● **EXERCISE DETAILS**
Reproduce the passage of the quiche discussion below, word for word, from "Thanks everyone!" to "or diced ham.)".

● **QUOTED PASSAGE**
>> begin

Like Andy and CW said, it's like an omelette and can be made healthy or decadent depending on your whim. You can even omit the crust.
 
Wonderful! Now I'll have to ask; who has a TNT recipe for a veggie quiche that is made with no-fat or low-fat stuff and low egg and tastes really good?

I'd love to make one and try it. I didn't know it was available in any mode but really-bad-for-you-stuff.

Thanks everyone!
 
I don't have a recipe but I'd bet you could make a pretty good one using an Eggbeaters type product and some fresh and sautéed veggies. (and maybe a touch of crumbled bacon or diced ham.)
 
I've made this crustless several times:

Recipe Details

I subbed 2% milk for the cream, and only used low-fat ricotta and feta, not the other cheeses. I've also made it with a tortilla crust and another time with puff-pastry (decadent). I use white wine or home-made chicken stock to saute the leeks. There's no reason why you couldn't sub egg whites for most of the eggs or an egg-replacement product.
 
I've made this crustless several times:

Recipe Details

I subbed 2% milk for the cream, and only used low-fat ricotta and feta, not the other cheeses. I've also made it with a tortilla crust and another time with puff-pastry (decadent). I use white wine or home-made chicken stock to saute the leeks. There's no reason why you couldn't sub egg whites for most of the eggs or an egg-replacement product.

>> end

● **DATA PROVIDED**
>> begin

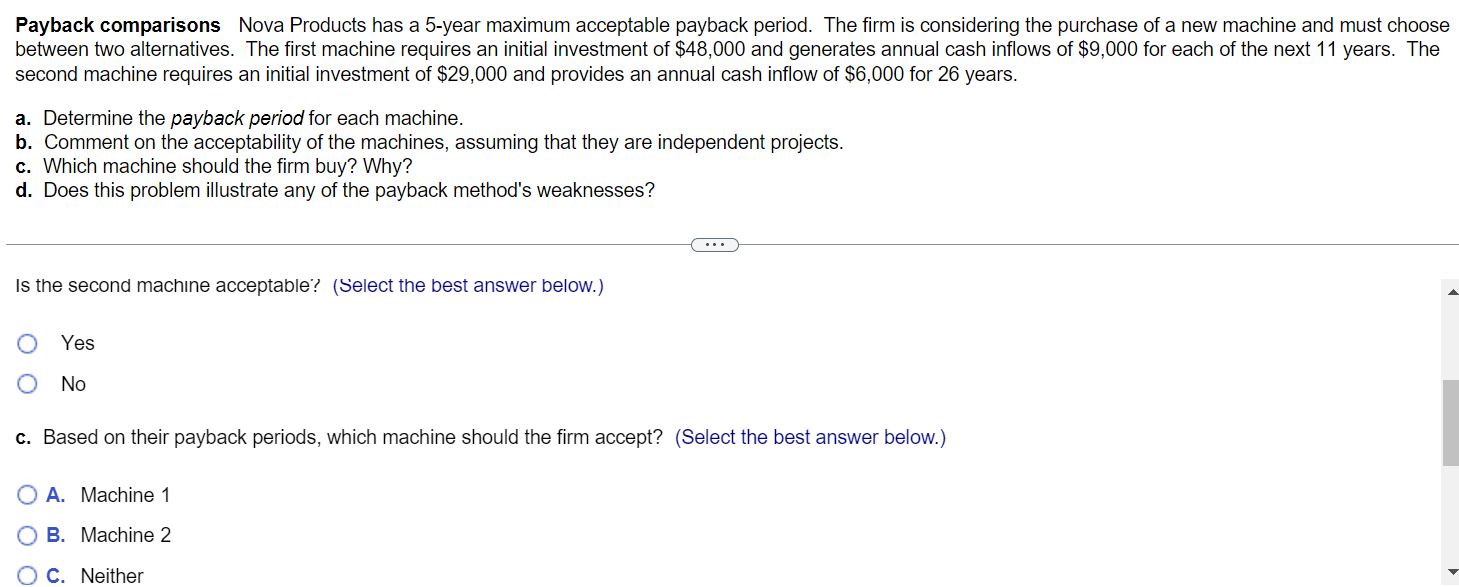Click the "Neither" option label text
1459x587 pixels.
(x=113, y=575)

>> end

● **RESPONSE TO THIS EXERCISE**
Thanks everyone!
 
I don't have a recipe but I'd bet you could make a pretty good one using an Eggbeaters type product and some fresh and sautéed veggies. (and maybe a touch of crumbled bacon or diced ham.)